27. Prosecution: The lawyer(s) who represent the state or federal government in criminal cases.

28. Public Defender: Government-employed lawyers who represent defendants who can't afford to hire private counsel.

29. Restitution: The act of compensating a victim for an injury, damage, or loss caused by a crime.

30. Search Warrant: A written order issued by a judge that allows a law enforcement officer to search a specific area for a specific piece of evidence.

31. Self-Incrimination: The act of exposing oneself to prosecution, especially by giving evidence or testimony.

32. Sentencing: After a defendant is convicted or pleads guilty, a judge will decide on the appropriate punishment during the sentencing phase of a criminal case.

33. Subpoena: A command, issued under authority of a court or other authorized government entity, to a witness to appear and give testimony.

34. Summary Offense: A minor crime that can be punished by a fine or a short jail sentence.

35. Testimony: The evidence given by a witness under oath.

36. Trial: The examination of facts and law presided over by a judge (or, in limited cases, a jury) to determine criminal guilt or innocence or to resolve a civil dispute.

37. Victim Impact Statement: A written or spoken statement made as part of the judicial legal process, allowing crime victims the opportunity to speak during the sentencing of the defendant, or at subsequent parole hearings.

38. Voir Dire: The process by which attorneys select, or perhaps more appropriately reject, certain jurors to hear a case.

39. Witness: A person who has knowledge related to a case, who makes a statement under oath.
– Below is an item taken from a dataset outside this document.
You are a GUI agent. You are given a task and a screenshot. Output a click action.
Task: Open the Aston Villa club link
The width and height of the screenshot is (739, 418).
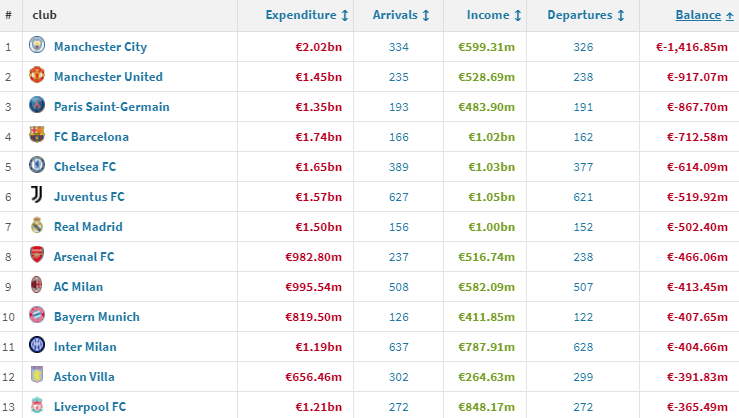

40. Writ: A written court order directing a person to take, or refrain from taking, a certain act.

41. White-Collar Crime: Non-violent crime for financial gain committed by means of deception by persons with special professional status or with opportunity for controlled decision-making.

42. Criminal Insanity: A mental defect or disease that makes it impossible for a defendant to understand the wrongfulness of his acts.

43. Malfeasance: The commission of an act that is unequivocally illegal or completely wrongful.

44. Obstruction of Justice: Any attempt to hinder the discovery, apprehension, conviction or punishment of anyone who has committed a crime.

45. Perjury: The intentional act of swearing a false oath or falsifying an affirmation to tell the truth, whether spoken or in writing, concerning matters material to a judicial proceeding.

46. Probable Cause: A reasonable ground for belief that the offender violated a specific law.

47. Recidivism: A person's relapse into criminal behavior, often after receiving sanctions or undergoing intervention for a previous crime.

48. Statute of Limitations: The time within which a criminal prosecution must begin.

49. Pretrial Conference: A meeting of the judge and lawyers to plan the trial, to discuss which matters should be presented to the jury, to review proposed evidence and witnesses, and to set a trial schedule.

50. Precedent: A court decision in an earlier case with facts and legal issues similar to a dispute currently before a court. Judges will generally "follow precedent" - meaning that they use the principles established in earlier cases to decide new cases that have similar facts and raise similar legal issues.